Publication vs composing

I’d like to discuss whether Publication in Pulp terms can be mapped on Composing action as in Fedora, CentOS, RHEL terminology.

I am looking for possibilities to

  1. decouple the compose process from the rpm build system,
  2. have compose-related artifacts organized in a meaningful way, so that one can use higher-level methods for discovery, search, diff, rebase and merge them, rather than work with the hardcoded directory structure.

But let me set the scene first.

Context

How Pulp Publication works (as far as i understood)

There is a certain set of content units. We “put”(link) content units into a Repository.
Then we create a Repository Version = immutable snapshot of the state of the Repository at a certain point in time.
The we apply Publication to it.

Publication is a procedure which takes Repository Version as input and generates additional artifacts from it (it can be rpm metadata, directory hierarchy, html pages,…).
This artifacts are then stored in Pulp as separate Content Units(?)

And then we may expose the Publication via Distribution object.

How Fedora/CentOS/RHEL compose works

We have pool of rpm builds (rpm build is a group of several rpms built from a single SRPM, think sub packages and arch-dependent packages) represented by a Koji tag.
We make a snapshot of this pool at a certain time (tracked by koji event object) and then we run a compose.

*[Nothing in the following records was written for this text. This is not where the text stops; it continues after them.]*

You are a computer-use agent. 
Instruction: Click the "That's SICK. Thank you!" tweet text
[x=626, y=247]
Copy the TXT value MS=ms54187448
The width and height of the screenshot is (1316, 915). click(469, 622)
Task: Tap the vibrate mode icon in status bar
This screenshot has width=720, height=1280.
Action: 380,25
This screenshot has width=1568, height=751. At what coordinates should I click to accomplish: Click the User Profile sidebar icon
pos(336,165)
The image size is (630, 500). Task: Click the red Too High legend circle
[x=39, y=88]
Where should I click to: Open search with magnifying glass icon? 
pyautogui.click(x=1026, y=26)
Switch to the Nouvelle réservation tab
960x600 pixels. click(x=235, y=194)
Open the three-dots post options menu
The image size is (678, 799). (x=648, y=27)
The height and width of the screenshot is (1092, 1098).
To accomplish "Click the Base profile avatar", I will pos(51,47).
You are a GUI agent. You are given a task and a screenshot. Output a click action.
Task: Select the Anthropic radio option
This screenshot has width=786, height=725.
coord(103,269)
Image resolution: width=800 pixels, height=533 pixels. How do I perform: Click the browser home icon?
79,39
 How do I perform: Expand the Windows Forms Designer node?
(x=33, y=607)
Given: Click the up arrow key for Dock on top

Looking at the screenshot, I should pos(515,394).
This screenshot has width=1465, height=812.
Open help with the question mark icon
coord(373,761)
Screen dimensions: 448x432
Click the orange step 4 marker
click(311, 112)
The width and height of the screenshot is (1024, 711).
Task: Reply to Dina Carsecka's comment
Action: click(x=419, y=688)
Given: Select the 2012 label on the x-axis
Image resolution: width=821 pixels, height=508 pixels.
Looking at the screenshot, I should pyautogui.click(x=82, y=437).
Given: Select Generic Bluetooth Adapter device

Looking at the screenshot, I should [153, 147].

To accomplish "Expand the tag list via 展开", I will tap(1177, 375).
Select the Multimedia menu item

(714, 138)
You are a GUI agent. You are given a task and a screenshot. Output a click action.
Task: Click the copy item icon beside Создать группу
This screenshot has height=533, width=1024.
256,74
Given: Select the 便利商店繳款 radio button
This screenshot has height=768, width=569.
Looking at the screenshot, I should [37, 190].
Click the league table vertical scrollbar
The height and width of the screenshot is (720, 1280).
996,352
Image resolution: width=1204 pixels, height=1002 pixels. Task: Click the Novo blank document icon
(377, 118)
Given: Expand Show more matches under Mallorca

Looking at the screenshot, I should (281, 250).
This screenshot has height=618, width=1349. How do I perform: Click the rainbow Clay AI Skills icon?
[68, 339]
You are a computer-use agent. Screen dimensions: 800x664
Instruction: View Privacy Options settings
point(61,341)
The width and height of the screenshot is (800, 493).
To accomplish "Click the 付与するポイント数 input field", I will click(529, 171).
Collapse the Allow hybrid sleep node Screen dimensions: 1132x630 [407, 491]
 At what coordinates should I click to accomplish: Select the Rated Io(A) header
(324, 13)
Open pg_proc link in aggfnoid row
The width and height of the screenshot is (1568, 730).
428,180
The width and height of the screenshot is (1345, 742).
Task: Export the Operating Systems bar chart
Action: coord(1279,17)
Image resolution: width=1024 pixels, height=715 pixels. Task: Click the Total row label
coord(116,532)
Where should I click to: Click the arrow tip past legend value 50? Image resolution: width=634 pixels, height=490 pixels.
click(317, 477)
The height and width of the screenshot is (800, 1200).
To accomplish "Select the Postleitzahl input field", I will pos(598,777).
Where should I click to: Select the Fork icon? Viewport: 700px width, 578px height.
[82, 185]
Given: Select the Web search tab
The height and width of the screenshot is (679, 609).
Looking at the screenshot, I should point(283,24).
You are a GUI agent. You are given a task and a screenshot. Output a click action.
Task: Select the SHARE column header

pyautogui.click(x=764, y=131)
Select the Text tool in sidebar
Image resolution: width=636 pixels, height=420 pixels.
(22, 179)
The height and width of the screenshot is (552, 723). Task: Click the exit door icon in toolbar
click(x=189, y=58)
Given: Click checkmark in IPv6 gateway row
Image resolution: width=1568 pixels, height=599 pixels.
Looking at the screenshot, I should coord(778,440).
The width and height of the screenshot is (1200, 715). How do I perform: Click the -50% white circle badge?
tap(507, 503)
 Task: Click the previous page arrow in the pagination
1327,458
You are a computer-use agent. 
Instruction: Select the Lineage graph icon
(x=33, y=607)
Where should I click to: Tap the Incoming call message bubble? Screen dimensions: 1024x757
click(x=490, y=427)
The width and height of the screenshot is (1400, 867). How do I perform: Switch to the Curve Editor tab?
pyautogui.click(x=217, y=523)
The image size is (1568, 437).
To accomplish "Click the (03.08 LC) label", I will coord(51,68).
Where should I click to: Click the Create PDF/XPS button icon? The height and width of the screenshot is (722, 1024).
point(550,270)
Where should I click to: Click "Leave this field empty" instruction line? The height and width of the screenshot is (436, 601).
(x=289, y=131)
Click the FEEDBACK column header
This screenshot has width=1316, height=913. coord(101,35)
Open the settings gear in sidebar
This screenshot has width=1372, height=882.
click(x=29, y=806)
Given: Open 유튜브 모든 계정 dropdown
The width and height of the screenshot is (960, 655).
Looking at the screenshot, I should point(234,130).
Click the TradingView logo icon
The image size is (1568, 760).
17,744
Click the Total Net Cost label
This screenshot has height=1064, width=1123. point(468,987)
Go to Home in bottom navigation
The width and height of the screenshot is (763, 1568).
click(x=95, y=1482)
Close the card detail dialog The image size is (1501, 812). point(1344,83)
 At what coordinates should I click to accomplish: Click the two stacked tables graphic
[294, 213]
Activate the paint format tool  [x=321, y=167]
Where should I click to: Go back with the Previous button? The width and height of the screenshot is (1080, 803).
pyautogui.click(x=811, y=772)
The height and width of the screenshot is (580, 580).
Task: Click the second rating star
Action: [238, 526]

Compose has multiple phases:

  • It takes the pool of rpm builds and splits packages into arch-specific repositories.
  • It takes the repository of all packages for this architecture and then applies filtering and dependency resolution to produce the layered repository structure, so that the next layer depends only on the previous one.
  • It then triggers image builds and container builds which produce iso, qcow, … artifacts
  • It uploads those artifacts back to Koji Hub
  • And then there is a completely separate procedure to take data from Koji Hub and publish it to mirrors for distribution.

Ideas

1. Compose as Publication

  • RPM build is a Content Unit
  • Koji tag is a Repository
  • Koji tag per event is a Repository Version
  • Compose is a Publication

The concern here is that Publication becomes a very heavy step - it generates metadata, it also calls for external services to run image builds and it needs to own new types of artifacts.

Question: Can it really do that? Are there limitations to what Publication can do and which content units it can contain? Can it run several tasks in parallel?

2 Repository groups? Links?

It can also be that Publication only covers the first two phases of pungi: generate repositories structure. While building of the secondary artifacts would be orchestrated by the external service.

This then leads to the other question see https://github.com/pulp/pulpcore/issues/3710

When I am producing the secondary artifacts from a certain publication, I want to preserve the link between those artifacts and the Repository Version and Publication which I used as inputs.

So while I can setup a separate dedicated Repository to store the compose artifacts, I lose the “native” connection between them, and I will have to add it via some custom ways (metadata files?).

So if Compose doesn’t work in the Publication context, can it get the relevant abstraction on its own?

Composing as a way to produce a linked repository

I think it can be considered a common pattern in CI that we have two different kinds of artifacts:

  1. Primary artifacts - (pool of rpm builds in the Fedora case)
  2. Secondary or Derivative artifacts - things which we produce from the primaries (rpm repos and images in our example).

The repository of primary artifacts represents the place, where the change happens: we upload new content units to it directly.

The derivative artifacts are produced(composed) from snapshots of primary artifacts.

The key issue is that when I am validating the update of the primary artifact and decide whether or not I would like to promote it, I need to use derivative artifacts to make a decision.

Therefore it is critical to maintain the two-directional link between a derivative artifact and the primary one.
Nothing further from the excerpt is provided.